■ **TEXT FOR ANALYSIS**:
>>

Deepfakes Went From a Reddit Hobby in 2017 to a State Weapon in 2026
A Reddit user coined the term 'deepfake' in late 2017 while using AI to swap faces in videos. By 2026, the technology is being used in state-level information warfare and social engineering attacks that are 'cheap, fast, and nearly undetectable.'
Key Takeaways
- •The term 'deepfake' was coined by a Reddit user in September 2017 using open-source face-swapping AI
- •Technology is based on variational autoencoders (2013) and GANs (2014) — academic research tools
- •First corporate deepfake fraud stole $35 million using a synthetic voice of a CEO in 2020
- •CrowdStrike 2026: deepfake-driven attacks are a top social engineering threat — 'nearly undetectable'
Root Connection
Deepfakes descend from the variational autoencoder (2013) and generative adversarial network (2014) — research tools that were never designed for face-swapping but proved devastatingly effective at it.
Timeline
Variational autoencoders published — foundational architecture for generative AI
Ian Goodfellow invents GANs — two neural networks competing to generate realistic images
Reddit user 'deepfakes' coins the term — uses open-source AI for face-swapping videos
First deepfake used in corporate fraud — $35M stolen via synthetic voice of a CEO
CrowdStrike identifies deepfake-driven attacks as top social engineering vector
State-level deepfake campaigns detected during Iran's 240-hour internet blackout
In September 2017, a Reddit user with the handle 'deepfakes' began posting videos in which celebrities' faces had been swapped onto other bodies using artificial intelligence. The technique used open-source machine learning tools — specifically autoencoders and generative adversarial networks — that had been published as academic research. The user just applied them to faces.
The videos were crude by today's standards. Faces flickered at the edges. Lighting didn't quite match. Expressions were sometimes frozen. But they were recognizable enough to be disturbing, and the technology was improving weekly.
Within months, the term 'deepfake' entered the mainstream vocabulary. Reddit banned the original community. Platforms scrambled to develop detection tools. Researchers published papers on identifying synthetic media. Governments held hearings.
None of it mattered. The technology was open-source. Anyone could use it. And it got exponentially better.
What started as one person's Reddit hobby in 2017 is now a tool of statecraft. The speed of this transition — from novelty to weapon in under a decade — is historically unprecedented.
By 2020, deepfakes had moved from entertainment to fraud. In a case that shocked the security industry, criminals used AI-generated audio — a synthetic voice that mimicked a CEO — to authorize a $35 million wire transfer. The employee who received the call said the voice was indistinguishable from the real person.
By 2025, CrowdStrike's annual threat report identified deepfake-driven attacks as a top social engineering vector. Synthetic video calls. Fake voice messages from executives. AI-generated photos for fake employee profiles. The attacks were 'cheap, fast, scalable, and extremely difficult for employees to detect.'
CrowdStrike's 2026 report calls deepfake-driven attacks 'cheap, fast, scalable, and extremely difficult for employees to detect.' The human eye has become an unreliable security tool.

<<

■ **PROBLEMS TO WORK ON**:
1 – According to the deepfakes article, how much money was stolen in the first corporate deepfake fraud?
2 – Print everything in the deepfakes article from "The videos were" down to "Governments held hearings.".
3 – Proceed with the deepfakes article from the point where it stops.
The entries that come next have nothing to do with the deepfakes article.

■ **DATASET**:
>>

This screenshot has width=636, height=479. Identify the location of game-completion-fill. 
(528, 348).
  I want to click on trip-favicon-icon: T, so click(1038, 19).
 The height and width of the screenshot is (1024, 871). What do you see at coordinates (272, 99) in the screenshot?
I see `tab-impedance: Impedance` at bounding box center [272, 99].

<<

■ **ANSWERS FOR THE TASKS**:
1 – $35 million.

2 –
The videos were crude by today's standards. Faces flickered at the edges. Lighting didn't quite match. Expressions were sometimes frozen. But they were recognizable enough to be disturbing, and the technology was improving weekly.
Within months, the term 'deepfake' entered the mainstream vocabulary. Reddit banned the original community. Platforms scrambled to develop detection tools. Researchers published papers on identifying synthetic media. Governments held hearings.

3 –
In 2026, during Iran's 240-hour internet blackout — the longest in the country's history, cutting off 92 million citizens — deepfake propaganda filled the information vacuum. With no access to real news, AI-generated videos and images spread through offline channels and limited connectivity.
The trajectory from Reddit hobby to state weapon took less than nine years. This speed is historically unusual. Most technologies take decades to move from civilian novelty to military application. Radio was invented in the 1890s and wasn't weaponized for propaganda until the 1930s. Nuclear physics was theoretical in the 1930s and weaponized by 1945 — a 15-year arc that required billions of dollars and the resources of nation-states.
Deepfakes required no government funding, no Manhattan Project, no classified research. The foundational technologies — variational autoencoders (2013) and generative adversarial networks (2014, invented by Ian Goodfellow) — were published openly as academic papers. The tools were free. The compute was cheap. The barrier to entry was a laptop and an internet connection.
The security implications extend beyond fraud and propaganda. Deepfakes undermine the evidentiary value of video and audio. When any recording can be convincingly faked, no recording can be fully trusted. This is the 'liar's dividend' — the ability to dismiss real evidence as fake because fake evidence exists.
We are entering an era where seeing is no longer believing. The human eye, which evolved over millions of years to assess facial expressions and detect deception, has become an unreliable security tool. The deepfake didn't defeat our technology. It defeated our biology.
The root of the deepfake isn't Reddit or GANs. It's a fundamental asymmetry in AI capabilities: generating convincing fake content is computationally cheap, while detecting it is computationally expensive and perpetually behind. The forger always has the advantage.